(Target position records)
# # #

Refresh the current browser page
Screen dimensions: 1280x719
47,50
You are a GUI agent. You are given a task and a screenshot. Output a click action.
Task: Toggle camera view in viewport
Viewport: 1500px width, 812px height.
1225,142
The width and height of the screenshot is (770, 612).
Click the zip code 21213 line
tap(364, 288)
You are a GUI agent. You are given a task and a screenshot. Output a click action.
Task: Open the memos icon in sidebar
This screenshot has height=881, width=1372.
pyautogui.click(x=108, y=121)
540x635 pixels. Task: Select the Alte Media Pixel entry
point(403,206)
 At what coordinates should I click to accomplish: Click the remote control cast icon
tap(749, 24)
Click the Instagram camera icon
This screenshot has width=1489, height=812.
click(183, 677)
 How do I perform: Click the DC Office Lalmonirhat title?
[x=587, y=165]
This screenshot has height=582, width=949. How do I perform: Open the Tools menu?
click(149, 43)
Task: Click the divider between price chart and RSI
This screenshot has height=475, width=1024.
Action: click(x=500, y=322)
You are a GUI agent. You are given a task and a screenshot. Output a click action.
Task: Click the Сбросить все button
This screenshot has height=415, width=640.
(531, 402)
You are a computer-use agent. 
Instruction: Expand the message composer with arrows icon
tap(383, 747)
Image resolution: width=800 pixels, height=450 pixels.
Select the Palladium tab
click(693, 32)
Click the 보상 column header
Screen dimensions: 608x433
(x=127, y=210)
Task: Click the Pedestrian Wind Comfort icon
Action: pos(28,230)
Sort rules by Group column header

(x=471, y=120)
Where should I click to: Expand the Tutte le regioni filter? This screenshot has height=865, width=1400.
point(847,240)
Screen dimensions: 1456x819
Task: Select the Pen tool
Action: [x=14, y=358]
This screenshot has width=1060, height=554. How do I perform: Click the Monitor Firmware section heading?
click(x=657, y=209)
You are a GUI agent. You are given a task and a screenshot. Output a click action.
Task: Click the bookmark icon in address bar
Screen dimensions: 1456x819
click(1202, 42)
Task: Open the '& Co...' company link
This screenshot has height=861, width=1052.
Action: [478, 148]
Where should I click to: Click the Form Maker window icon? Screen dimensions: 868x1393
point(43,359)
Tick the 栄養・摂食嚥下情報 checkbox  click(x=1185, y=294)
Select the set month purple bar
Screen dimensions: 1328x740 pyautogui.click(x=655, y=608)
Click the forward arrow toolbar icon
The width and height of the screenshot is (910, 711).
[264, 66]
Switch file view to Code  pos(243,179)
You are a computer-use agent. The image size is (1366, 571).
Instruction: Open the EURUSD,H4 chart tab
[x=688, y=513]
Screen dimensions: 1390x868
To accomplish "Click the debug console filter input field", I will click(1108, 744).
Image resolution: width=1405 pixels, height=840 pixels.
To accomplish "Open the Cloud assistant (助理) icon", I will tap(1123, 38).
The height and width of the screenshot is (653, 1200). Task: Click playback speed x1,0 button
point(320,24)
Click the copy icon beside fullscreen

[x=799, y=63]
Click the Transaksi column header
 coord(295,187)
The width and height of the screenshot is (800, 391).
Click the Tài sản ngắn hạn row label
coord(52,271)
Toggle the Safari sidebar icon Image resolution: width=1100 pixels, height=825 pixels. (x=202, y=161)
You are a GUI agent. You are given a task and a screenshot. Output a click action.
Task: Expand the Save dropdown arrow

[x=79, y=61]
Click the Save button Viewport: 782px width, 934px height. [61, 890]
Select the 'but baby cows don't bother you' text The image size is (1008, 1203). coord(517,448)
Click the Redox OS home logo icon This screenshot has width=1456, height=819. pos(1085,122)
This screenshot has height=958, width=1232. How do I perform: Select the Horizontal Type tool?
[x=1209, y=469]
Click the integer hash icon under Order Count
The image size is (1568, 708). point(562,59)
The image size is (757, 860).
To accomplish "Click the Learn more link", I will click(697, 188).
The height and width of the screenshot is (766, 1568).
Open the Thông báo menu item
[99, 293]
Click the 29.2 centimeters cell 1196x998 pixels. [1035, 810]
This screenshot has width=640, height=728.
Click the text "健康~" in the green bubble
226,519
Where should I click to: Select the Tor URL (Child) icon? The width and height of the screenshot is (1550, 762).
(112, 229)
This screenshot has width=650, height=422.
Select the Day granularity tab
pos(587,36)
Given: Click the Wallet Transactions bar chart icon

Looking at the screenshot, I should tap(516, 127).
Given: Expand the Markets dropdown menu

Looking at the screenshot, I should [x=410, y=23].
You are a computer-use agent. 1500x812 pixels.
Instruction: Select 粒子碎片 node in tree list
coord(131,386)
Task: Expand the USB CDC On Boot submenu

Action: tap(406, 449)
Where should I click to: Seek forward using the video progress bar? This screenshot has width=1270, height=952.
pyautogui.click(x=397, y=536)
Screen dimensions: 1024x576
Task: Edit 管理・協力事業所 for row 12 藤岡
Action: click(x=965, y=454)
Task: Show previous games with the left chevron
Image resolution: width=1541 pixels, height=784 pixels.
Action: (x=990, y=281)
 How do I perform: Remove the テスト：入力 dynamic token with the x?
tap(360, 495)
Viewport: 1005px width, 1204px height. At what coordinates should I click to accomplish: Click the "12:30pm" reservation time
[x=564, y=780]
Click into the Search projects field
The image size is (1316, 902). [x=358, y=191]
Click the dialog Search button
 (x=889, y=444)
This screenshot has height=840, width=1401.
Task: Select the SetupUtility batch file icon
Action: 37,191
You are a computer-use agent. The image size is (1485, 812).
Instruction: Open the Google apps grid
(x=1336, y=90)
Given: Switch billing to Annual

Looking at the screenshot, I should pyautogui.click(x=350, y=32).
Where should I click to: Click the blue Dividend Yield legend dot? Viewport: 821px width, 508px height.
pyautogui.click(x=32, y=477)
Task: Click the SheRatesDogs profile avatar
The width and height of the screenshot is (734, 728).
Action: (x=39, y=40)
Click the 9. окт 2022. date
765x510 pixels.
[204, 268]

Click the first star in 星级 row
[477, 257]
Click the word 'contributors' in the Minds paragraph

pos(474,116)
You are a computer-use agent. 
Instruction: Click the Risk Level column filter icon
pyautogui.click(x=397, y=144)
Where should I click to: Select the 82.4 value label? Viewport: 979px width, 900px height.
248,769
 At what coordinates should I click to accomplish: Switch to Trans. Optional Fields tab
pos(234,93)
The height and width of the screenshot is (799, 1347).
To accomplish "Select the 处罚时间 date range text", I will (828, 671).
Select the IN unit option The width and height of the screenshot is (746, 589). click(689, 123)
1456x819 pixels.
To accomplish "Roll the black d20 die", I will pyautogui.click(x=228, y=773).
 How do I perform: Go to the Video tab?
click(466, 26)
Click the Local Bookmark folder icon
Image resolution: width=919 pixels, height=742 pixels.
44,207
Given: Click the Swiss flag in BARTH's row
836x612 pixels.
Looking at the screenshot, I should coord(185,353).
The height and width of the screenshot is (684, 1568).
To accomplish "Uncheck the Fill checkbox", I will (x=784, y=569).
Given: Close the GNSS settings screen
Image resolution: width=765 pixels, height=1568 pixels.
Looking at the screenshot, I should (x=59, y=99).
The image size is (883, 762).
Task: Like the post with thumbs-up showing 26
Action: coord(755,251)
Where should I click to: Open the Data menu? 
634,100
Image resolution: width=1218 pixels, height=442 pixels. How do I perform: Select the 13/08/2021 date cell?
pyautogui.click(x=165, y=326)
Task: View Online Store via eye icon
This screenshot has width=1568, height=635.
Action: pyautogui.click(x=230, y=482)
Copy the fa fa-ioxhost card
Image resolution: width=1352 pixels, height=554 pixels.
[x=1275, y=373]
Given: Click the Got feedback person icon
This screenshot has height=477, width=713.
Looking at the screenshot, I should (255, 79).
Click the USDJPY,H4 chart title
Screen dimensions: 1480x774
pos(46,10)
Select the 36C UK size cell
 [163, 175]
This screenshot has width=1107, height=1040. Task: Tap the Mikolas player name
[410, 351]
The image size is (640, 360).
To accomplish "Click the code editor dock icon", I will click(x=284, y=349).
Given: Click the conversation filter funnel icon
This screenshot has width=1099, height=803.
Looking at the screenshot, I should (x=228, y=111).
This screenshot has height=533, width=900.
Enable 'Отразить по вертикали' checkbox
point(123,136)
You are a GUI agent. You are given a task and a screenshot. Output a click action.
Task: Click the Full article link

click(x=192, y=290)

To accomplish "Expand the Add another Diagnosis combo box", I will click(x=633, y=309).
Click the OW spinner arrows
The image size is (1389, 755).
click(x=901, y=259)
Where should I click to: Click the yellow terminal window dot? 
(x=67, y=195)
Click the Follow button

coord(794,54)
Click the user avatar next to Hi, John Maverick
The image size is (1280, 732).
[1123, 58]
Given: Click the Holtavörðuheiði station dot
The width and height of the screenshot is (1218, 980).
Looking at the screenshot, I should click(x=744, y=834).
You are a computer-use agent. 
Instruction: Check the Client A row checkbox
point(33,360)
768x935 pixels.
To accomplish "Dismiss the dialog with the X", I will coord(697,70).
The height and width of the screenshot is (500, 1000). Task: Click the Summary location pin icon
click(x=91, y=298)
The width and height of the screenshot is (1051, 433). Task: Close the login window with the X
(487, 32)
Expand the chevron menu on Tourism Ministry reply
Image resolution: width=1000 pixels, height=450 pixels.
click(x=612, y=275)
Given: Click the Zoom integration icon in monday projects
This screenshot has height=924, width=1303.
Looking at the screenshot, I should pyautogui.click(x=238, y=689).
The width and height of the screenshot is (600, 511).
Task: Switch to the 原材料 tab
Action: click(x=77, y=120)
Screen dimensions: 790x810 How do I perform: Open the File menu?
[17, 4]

# # #

# [Problem to work on]
Pull out each line of the material above that contains the string "camera", and list those lines.

# [Solution]
Task: Toggle camera view in viewport
Click the Instagram camera icon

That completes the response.